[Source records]
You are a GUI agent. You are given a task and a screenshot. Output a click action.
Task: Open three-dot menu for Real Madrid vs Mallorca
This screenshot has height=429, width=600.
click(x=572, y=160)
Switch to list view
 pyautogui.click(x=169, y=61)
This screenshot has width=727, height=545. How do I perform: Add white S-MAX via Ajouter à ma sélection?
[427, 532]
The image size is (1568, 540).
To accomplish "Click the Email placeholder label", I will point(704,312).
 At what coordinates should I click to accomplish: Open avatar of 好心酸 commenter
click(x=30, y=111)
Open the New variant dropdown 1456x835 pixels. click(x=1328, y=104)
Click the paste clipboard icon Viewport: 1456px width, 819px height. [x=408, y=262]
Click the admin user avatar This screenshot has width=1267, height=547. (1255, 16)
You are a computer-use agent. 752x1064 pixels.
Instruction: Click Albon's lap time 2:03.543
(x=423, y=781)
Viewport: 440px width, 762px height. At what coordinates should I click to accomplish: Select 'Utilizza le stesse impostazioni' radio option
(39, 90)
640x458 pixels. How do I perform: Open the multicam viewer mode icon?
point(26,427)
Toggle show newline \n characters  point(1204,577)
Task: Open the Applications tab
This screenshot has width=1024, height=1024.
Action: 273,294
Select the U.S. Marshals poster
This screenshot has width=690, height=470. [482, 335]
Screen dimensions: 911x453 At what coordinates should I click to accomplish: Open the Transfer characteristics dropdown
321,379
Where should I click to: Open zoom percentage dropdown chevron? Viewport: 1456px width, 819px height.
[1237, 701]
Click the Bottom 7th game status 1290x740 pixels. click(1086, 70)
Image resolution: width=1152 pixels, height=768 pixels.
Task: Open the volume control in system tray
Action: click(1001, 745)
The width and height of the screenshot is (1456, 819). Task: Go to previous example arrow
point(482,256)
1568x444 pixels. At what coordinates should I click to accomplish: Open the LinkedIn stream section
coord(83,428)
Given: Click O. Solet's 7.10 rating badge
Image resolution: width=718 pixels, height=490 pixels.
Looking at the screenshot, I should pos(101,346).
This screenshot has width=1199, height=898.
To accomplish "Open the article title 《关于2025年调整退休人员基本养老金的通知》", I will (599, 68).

• **Task prompt**
Rewrite all of the rows above as a numbered list, omitting any blank lines.

• **Answer for the task**
1. You are a GUI agent. You are given a task and a screenshot. Output a click action.
2. Task: Open three-dot menu for Real Madrid vs Mallorca
3. This screenshot has height=429, width=600.
4. click(x=572, y=160)
5. Switch to list view
6.  pyautogui.click(x=169, y=61)
7. This screenshot has width=727, height=545. How do I perform: Add white S-MAX via Ajouter à ma sélection?
8. [427, 532]
9. The image size is (1568, 540).
10. To accomplish "Click the Email placeholder label", I will point(704,312).
11.  At what coordinates should I click to accomplish: Open avatar of 好心酸 commenter
12. click(x=30, y=111)
13. Open the New variant dropdown 1456x835 pixels. click(x=1328, y=104)
14. Click the paste clipboard icon Viewport: 1456px width, 819px height. [x=408, y=262]
15. Click the admin user avatar This screenshot has width=1267, height=547. (1255, 16)
16. You are a computer-use agent. 752x1064 pixels.
17. Instruction: Click Albon's lap time 2:03.543
18. (x=423, y=781)
19. Viewport: 440px width, 762px height. At what coordinates should I click to accomplish: Select 'Utilizza le stesse impostazioni' radio option
20. (39, 90)
21. 640x458 pixels. How do I perform: Open the multicam viewer mode icon?
22. point(26,427)
23. Toggle show newline \n characters  point(1204,577)
24. Task: Open the Applications tab
25. This screenshot has width=1024, height=1024.
26. Action: 273,294
27. Select the U.S. Marshals poster
28. This screenshot has width=690, height=470. [482, 335]
29. Screen dimensions: 911x453 At what coordinates should I click to accomplish: Open the Transfer characteristics dropdown
30. 321,379
31. Where should I click to: Open zoom percentage dropdown chevron? Viewport: 1456px width, 819px height.
32. [1237, 701]
33. Click the Bottom 7th game status 1290x740 pixels. click(1086, 70)
34. Image resolution: width=1152 pixels, height=768 pixels.
35. Task: Open the volume control in system tray
36. Action: click(1001, 745)
37. The width and height of the screenshot is (1456, 819). Task: Go to previous example arrow
38. point(482,256)
39. 1568x444 pixels. At what coordinates should I click to accomplish: Open the LinkedIn stream section
40. coord(83,428)
41. Given: Click O. Solet's 7.10 rating badge
42. Image resolution: width=718 pixels, height=490 pixels.
43. Looking at the screenshot, I should pos(101,346).
44. This screenshot has width=1199, height=898.
45. To accomplish "Open the article title 《关于2025年调整退休人员基本养老金的通知》", I will (599, 68).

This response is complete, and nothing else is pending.